Exercise
Copy out word for word the lines from the one containing "Click the Viewport Configuration icon" up to and including the one containing "coord(717,105)", leaving the pictures out of your answer.

Data provided

'''

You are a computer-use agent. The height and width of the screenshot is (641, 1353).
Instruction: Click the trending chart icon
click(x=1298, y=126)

'''
'''

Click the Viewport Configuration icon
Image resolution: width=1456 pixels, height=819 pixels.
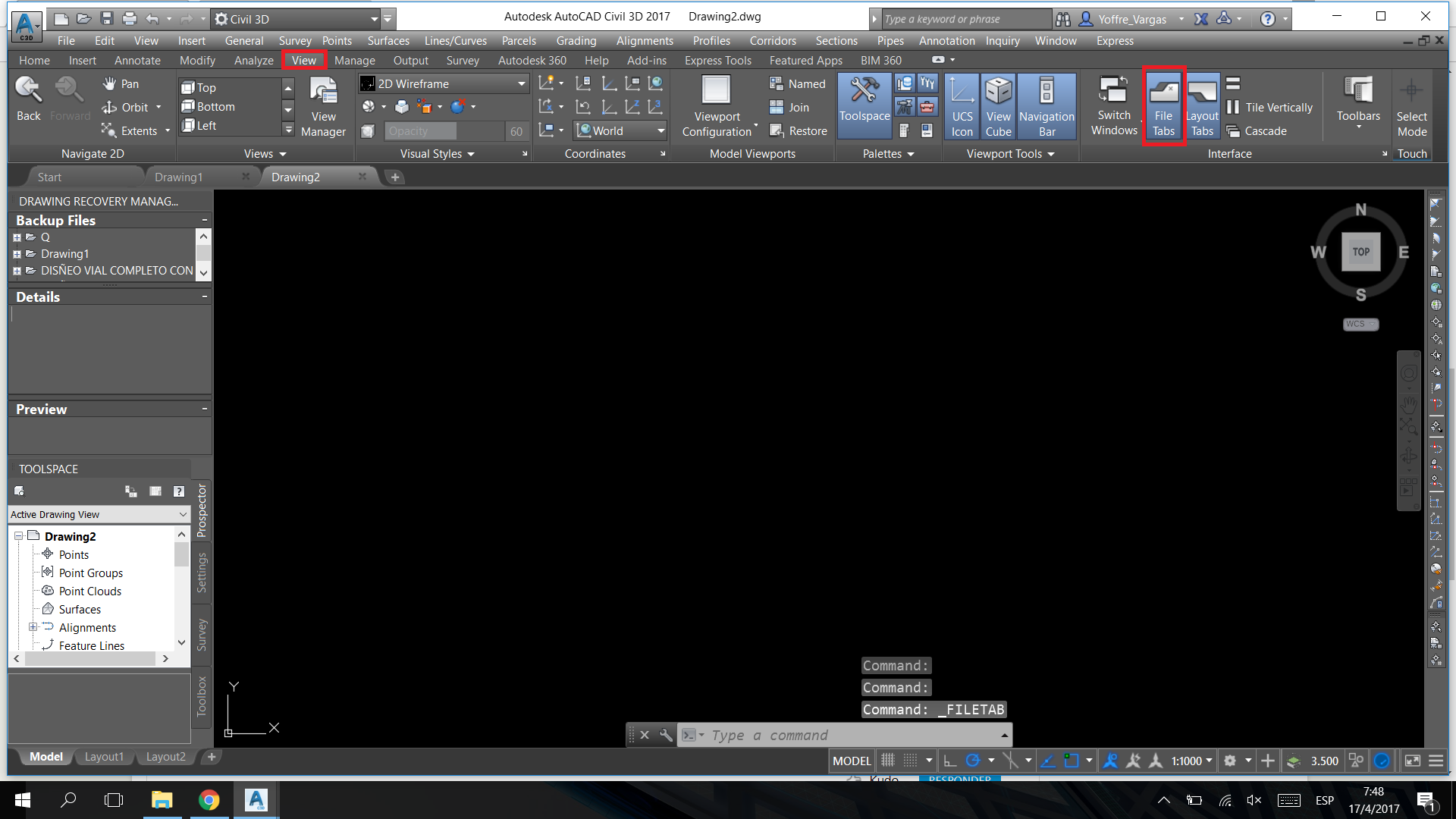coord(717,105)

'''

Answer in full
Click the Viewport Configuration icon
Image resolution: width=1456 pixels, height=819 pixels.
coord(717,105)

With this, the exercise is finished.